On Campaign in Calif.

Maybe our state once reflected the American Dream. Now it exports a primal scream.

June 7, 2022: Save the date! Truth be told, I don’t save most dates. This one’s different. It’s the date of the California Primary Election, and I’m running for Governor. Again. I was a candidate in last year’s Special Recall Election that induced Gavin Newsom, our (still) sitting governor, to raise $70M to hold onto his seat. My campaign made do with $6K.

A frugal campaign doesn’t do TV adverts or glossy mailers; no star-studded rallies with pandering play lists. But even a frugal campaign does introduce itself in the Secretary of State’s Voter Guide. At $25 a word, the introduction needs to be short, never mind sweet. To the point, you bet.

After consulting with the campaign team, I decided on the following:

After 43 years here, I know California well.
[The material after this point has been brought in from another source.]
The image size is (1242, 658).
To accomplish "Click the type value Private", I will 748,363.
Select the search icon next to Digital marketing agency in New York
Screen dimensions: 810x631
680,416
I represent the American Solidarity Party, and advocate for solidarity, decentralism, religious liberty, and the duties of conscience—each in light of the common good. My priority is to win legal recognition of the dignity of life at every stage. Women deserve better than abortion; the dying deserve our care, not a suicide ticket. We need to appreciate the contributions of immigrants. I champion fairness in housing, schools, and the workplace, while supporting increased home ownership, a living wage, affordable childcare, and managing our natural resources responsibly. Visit us at solidarity-party.org.

So, gentle readers, what do you think? Does it remind you of Catholic Social Thought? I hope so, because that’s what it aims to present. Never heard of the American Solidarity Party? We only got started in 2016, but we’re real and here to stay. We’re neither left nor right, neither liberal nor conservative.
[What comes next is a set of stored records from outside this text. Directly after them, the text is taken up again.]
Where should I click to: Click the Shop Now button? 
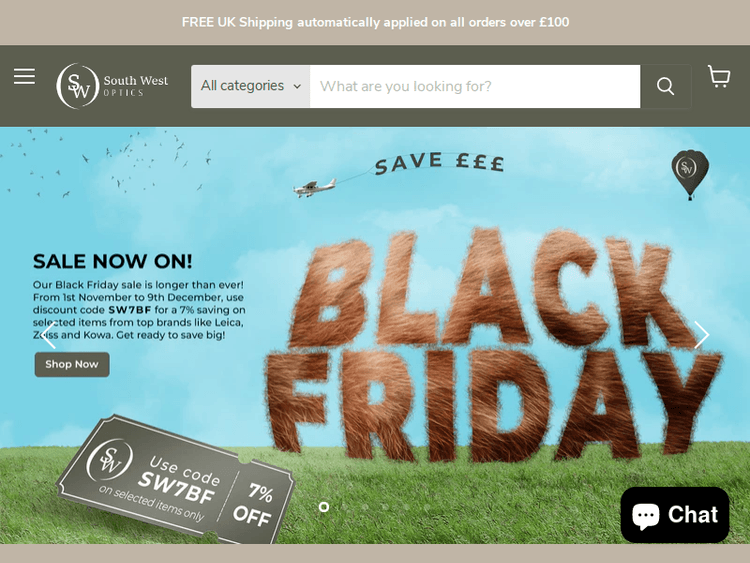coord(72,364)
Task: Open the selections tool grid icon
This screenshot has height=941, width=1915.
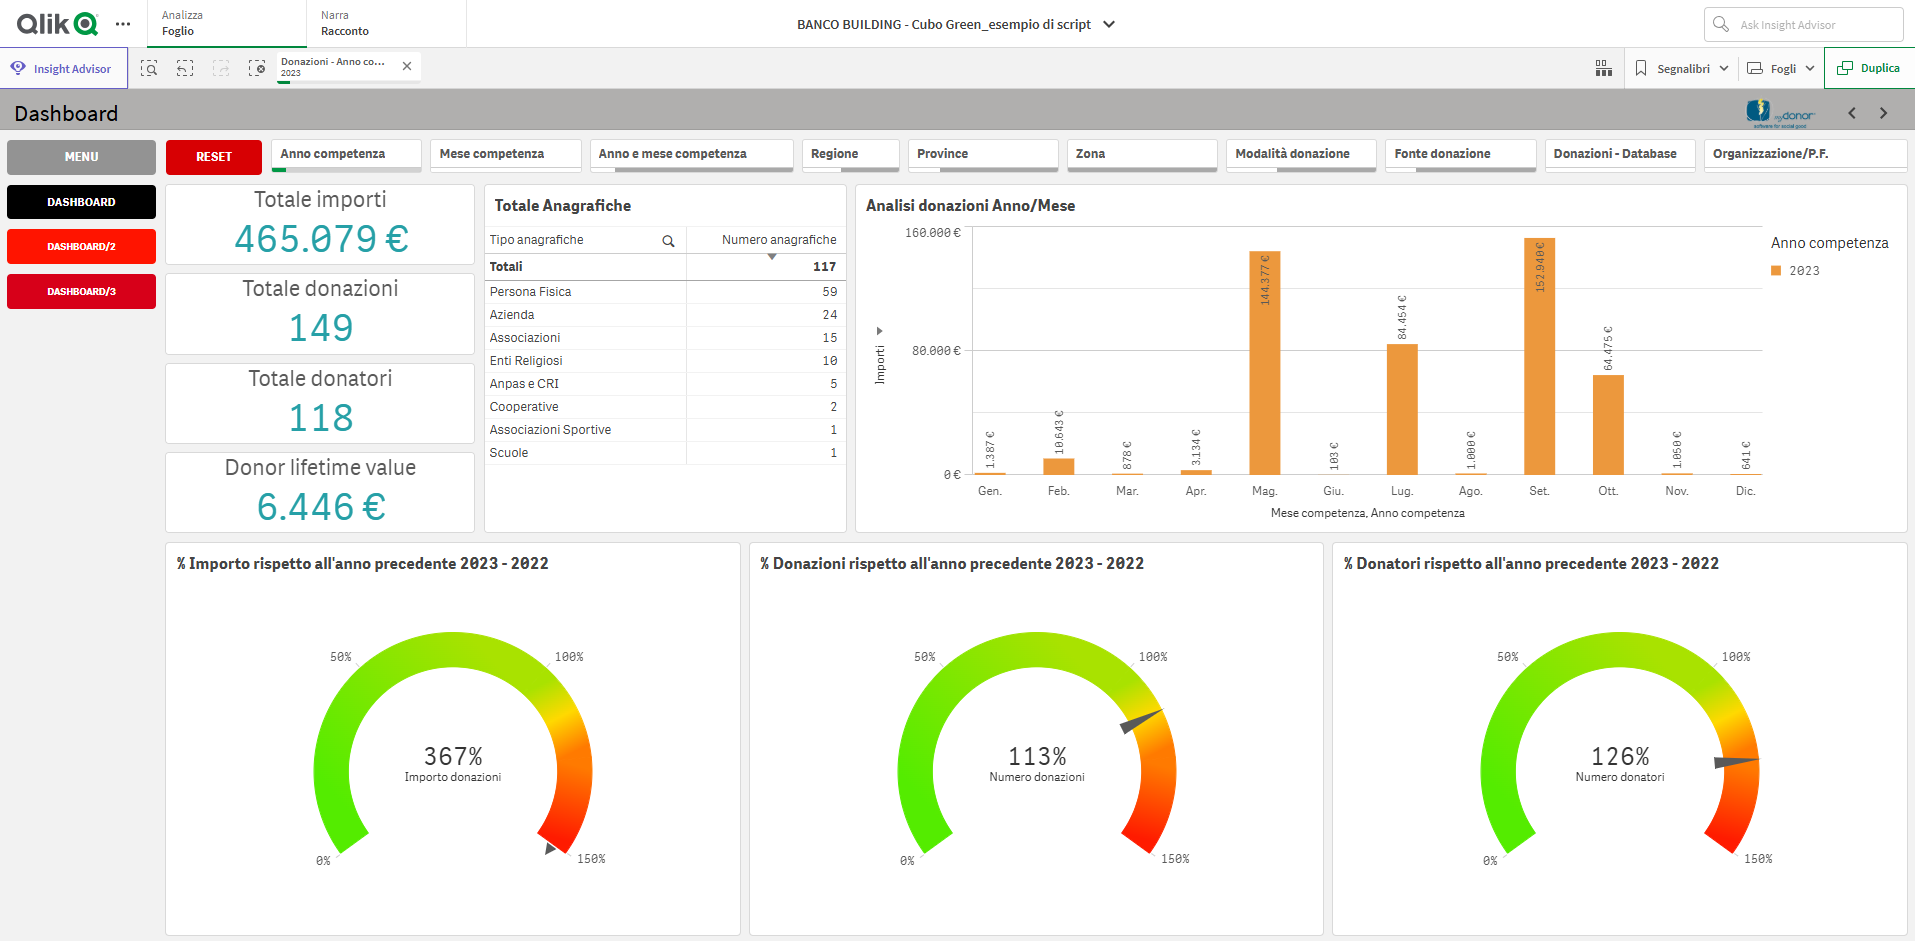Action: point(1603,68)
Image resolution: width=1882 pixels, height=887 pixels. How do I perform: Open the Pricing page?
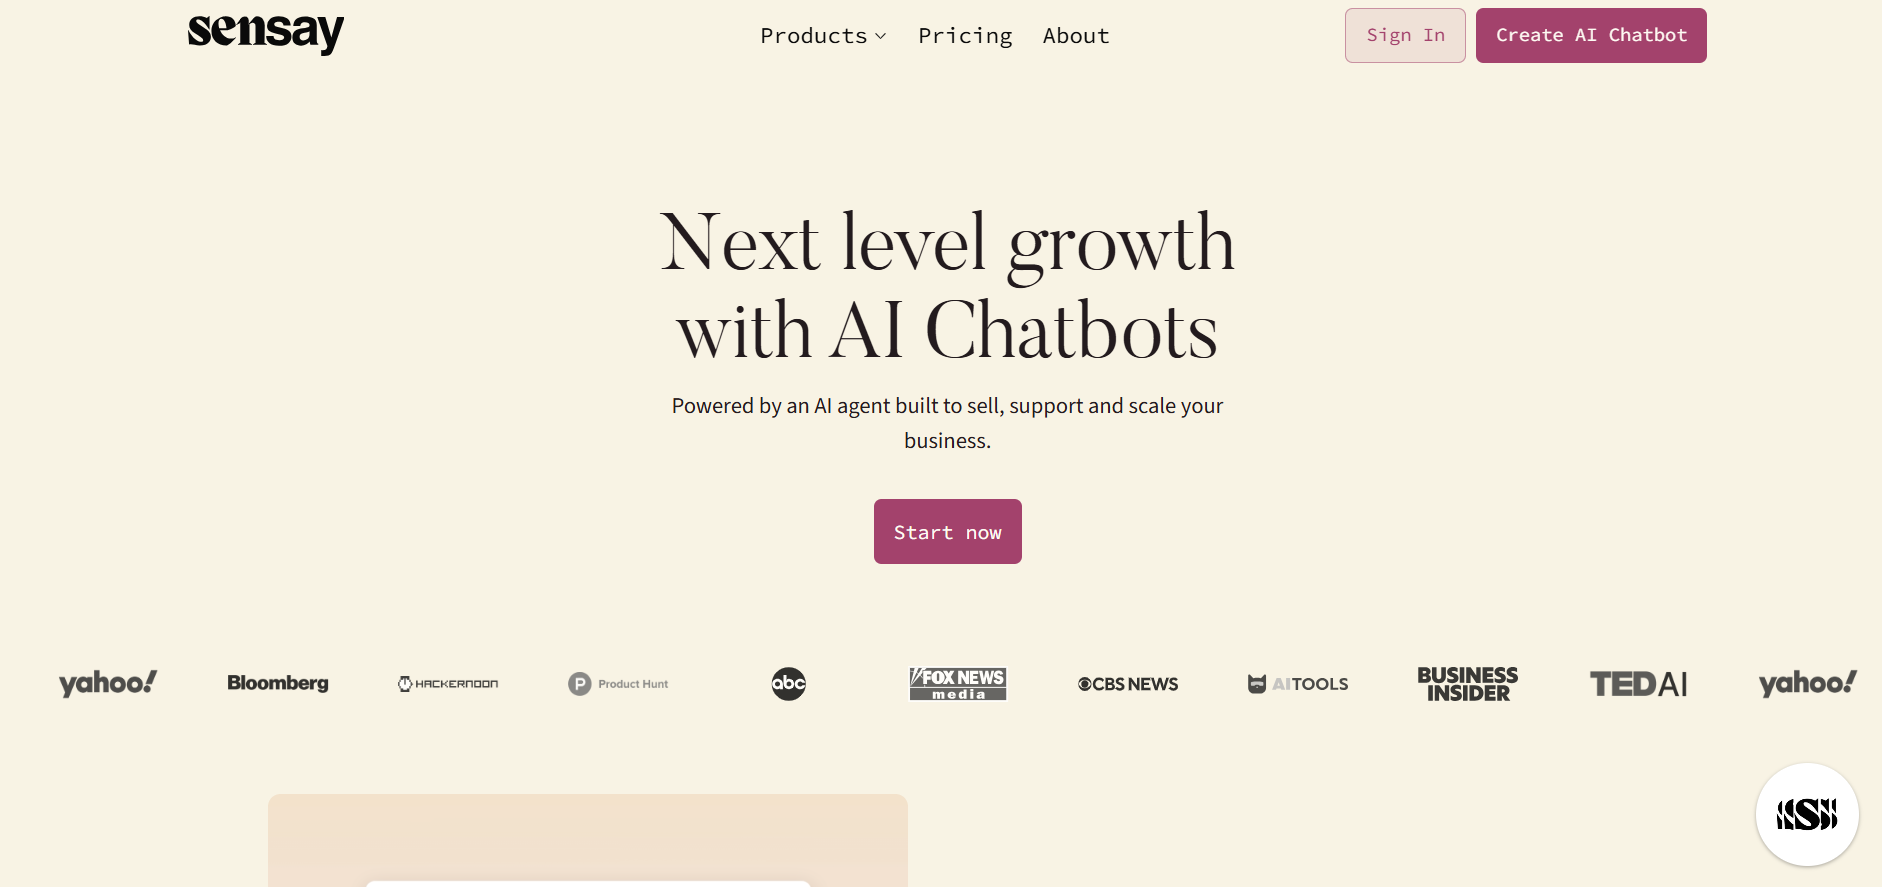point(965,36)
We are, though, progressive in the best sense. We work to advance the common good. We do so by advocating for policies that honor the principles of solidarity, subsidiarity, and economic democracy. The common good, on our view, includes every human being. It’s not the sum of individual interests. It’s a good that we share, and only in sharing it can we flourish.

Maybe, once upon a time, California reflected the American Dream. Now it exports a primal scream. The Governor is touting the state as an “abortion sanctuary.” His plan is to help pay travel and lodging fees for out of state abortion seekers. There’s more: to offer med students money to become abortionists and give the OK for nurses to do abortions.

Our legislature has just cleared the way for 48-hour assisted suicide for the gravely ill and dropped the second opinion requirement. Since some can’t take the poison pills on their own, injections will soon be on offer.

Throwing away the preborn and the gravely ill advances the individual interests of some, but at the cost of deliberately destroying others. The culture of death directly attacks the common good. Maybe the Los Angeles Times will let our message through. Maybe even Hollywood will get it.

It’s not impossible, since both these power brokers do seem to appreciate the contribution of immigrants. They both recognize our housing crisis. And even though they fear intellectual diversity, they do welcome racial diversity. I keep looking for a stronger and stable light at the end of a long, long tunnel.

Meanwhile I am chuffed to watch the scrappy squadron of activists at the American Solidarity Party calling out the power brokers and speaking up for a creative politics that recognizes the constructive interplay of people and their communities.

 

Jim Hanink is an independent scholar, albeit more independent than scholarly!